School of Science, Jilin Institute of Chemical Technology, Jilin, 130000, People's Republic of China.
State Key Laboratory of Inorganic Synthesis and Preparative Chemistry, College of Chemistry, Jilin University, Changchun, 130012, People's Republic of China.
Sci Rep. 2023 Sep 21;13(1):15694. doi: 10.1038/s41598-023-42395-5.

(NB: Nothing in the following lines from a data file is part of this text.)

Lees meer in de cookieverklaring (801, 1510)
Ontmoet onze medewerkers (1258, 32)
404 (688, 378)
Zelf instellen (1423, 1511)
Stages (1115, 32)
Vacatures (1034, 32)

Mass spectrometry technology can realize dynamic detection of many complex matrix samples in a simple, rapid, compassionate, precise, and high-throughput manner and has become an indispensable tool in accurate diagnosis. The mass spectrometry data analysis is mainly to analyze all metabolites in the organism quantitatively and to find the relative relationship between metabolites and physiological and pathological changes. A feature construction of mass spectrometry data (MSFS) method is proposed to construct the features of the original mass spectrometry data, so as to reduce the noise in the mass spectrometry data, reduce the redundancy of the original data and improve the information content of the data. Chi-square test is used to select the optimal non-redundant feature subset from high-dimensional features. And the optimal feature subset is visually analyzed and corresponds to the original mass spectrum interval. Training in 10 kinds of supervised learning models, and evaluating the classification effect of the models through various evaluation indexes. Taking two public mass spectrometry datasets as examples, the feasibility of the method proposed in this paper is verified. In the coronary heart disease dataset, during the identification process of mixed batch samples, the classification accuracy on the test set reached 1.000; During the recognition process, the classification accuracy on the test set advanced to 0.979. On the colorectal liver metastases data set, the classification accuracy on the test set reached 1.000. This paper attempts to use a new raw mass spectrometry data preprocessing method to realize the alignment operation of the raw mass spectrometry data, which significantly improves the classification accuracy and provides another new idea for mass spectrometry data analysis. Compared with MetaboAnalyst software and existing experimental results, the method proposed in this paper has obtained better classification results.
质谱技术可以以简单、快速、无创、准确和高通量的方式对许多复杂基质样本进行动态检测,已成为精准诊断不可或缺的工具。质谱数据分析主要是对生物体内所有代谢物进行定量分析,并找到代谢物与生理病理变化的相对关系。提出了一种质谱数据特征构建(MSFS)方法,用于构建原始质谱数据的特征,从而降低质谱数据中的噪声,减少原始数据的冗余度,提高数据的信息含量。使用卡方检验从高维特征中选择最佳的非冗余特征子集。并对最优特征子集进行可视化分析,对应原始质谱区间。在 10 种有监督学习模型中进行训练,并通过各种评价指标评价模型的分类效果。以两个公共质谱数据集为例,验证了本文提出方法的可行性。在冠心病数据集上,在混合批次样本的识别过程中,测试集的分类准确率达到 1.000;在识别过程中,测试集的分类准确率提高到 0.979。在结直肠癌肝转移数据集上,测试集的分类准确率达到 1.000。本文尝试使用新的原始质谱数据预处理方法实现原始质谱数据的对齐操作,显著提高了分类精度,为质谱数据分析提供了另一种新的思路。与 MetaboAnalyst 软件和现有实验结果相比,本文提出的方法获得了更好的分类结果。